Becoming All the Instruments

I’ve been working on a tool using very simple math to convert humming or human whistles into musical MIDI notes.

Here’s how the idea morphed into its current form.

First, I tried using Fourier transform over chunks of the audio, which is known as the STFT. I wanted to get close to straight lines for each humming pattern or whistle. To isolate these lines, we could chunk the audio by note boundaries. I wanted to something simple that the user can supply, preferably without using any neural networks or fancy math.

Finding Note Boundaries

Human humming and music in general is very rhythmic. Whenever you are going from one note to another, you can tap or snap your fingers. When I record videos for YouTube, if there is an outtake, I snap my fingers which shows a large spike in the spectrogram, telling me where to cut the audio.

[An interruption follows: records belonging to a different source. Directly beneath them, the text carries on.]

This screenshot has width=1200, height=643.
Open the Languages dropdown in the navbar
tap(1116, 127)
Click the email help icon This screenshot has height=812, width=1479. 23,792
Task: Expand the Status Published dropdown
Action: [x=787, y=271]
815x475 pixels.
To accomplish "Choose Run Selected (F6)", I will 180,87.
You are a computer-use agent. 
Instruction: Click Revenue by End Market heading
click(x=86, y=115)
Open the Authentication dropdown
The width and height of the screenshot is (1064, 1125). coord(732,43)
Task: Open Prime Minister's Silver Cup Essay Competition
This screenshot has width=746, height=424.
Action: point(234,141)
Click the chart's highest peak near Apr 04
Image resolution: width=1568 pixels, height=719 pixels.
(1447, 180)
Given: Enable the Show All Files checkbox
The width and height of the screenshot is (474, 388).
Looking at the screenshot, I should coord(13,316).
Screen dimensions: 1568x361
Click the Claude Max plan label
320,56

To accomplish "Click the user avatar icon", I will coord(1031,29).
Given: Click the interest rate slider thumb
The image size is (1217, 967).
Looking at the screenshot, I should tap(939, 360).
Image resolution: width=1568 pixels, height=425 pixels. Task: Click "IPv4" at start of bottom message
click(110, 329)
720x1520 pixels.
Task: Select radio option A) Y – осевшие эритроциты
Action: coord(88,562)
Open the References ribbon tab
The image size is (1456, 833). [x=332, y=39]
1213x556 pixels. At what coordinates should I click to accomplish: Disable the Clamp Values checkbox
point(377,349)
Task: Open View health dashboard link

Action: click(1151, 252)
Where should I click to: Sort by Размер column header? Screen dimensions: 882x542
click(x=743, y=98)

I tried snapping my fingers every time I switched a note, but the snapping would often interfere with the frequencies of the notes I was whistling. The next idea was to tap a key on the keyboard while I was humming each note: way more natural because the brain is excellent at these rhythmic patterns. You can easily sync pressing a key and humming without extra processing.

I recorded the timesteps and chunked up the audio into pieces where there would hopefully be just one single straight line representing a note.

Making It Sound like Notes

Is human humming perfect? No. Human humming can curve near the edges making the note slightly slanted. This phenomenon is a little less prominent in whistles.

I tried was quantizing these notes into blocks: single note chunks, like notes on a piano. For this, I used the Constant Q Transform, or CQT and a lesser-known sibling called VQT. VQT was lacking so, I stuck with the CQT.

The spectrogram has time as the horizontal axis or each columns and frequencies as the vertical axis or each rows. Each element represents the amplitude or energy.

I took the argmax, which is the maximum of each row in the audio spectrogram. This gives us a single column comprising local maximum of each row.

We took the argmax of the column to figure out which frequency was the most energetic.

If the input chunk is very tiny, it might yield false positives. That’s what I struggled to combat in the next few iterations. If you hum or whistle too fast, it gives up, and the noise takes over.

To make it work, I used the concept of musical intervals. I found the frequency of a baseline note and then calculated the closest standard musical note.

Decreasing the Search Space

I came to learn that musical octaves are structured such that when you go to the next octave, you multiply the frequencies of the current octave by two. For example, if you are on a C, the next C in the next octave would have twice the frequency.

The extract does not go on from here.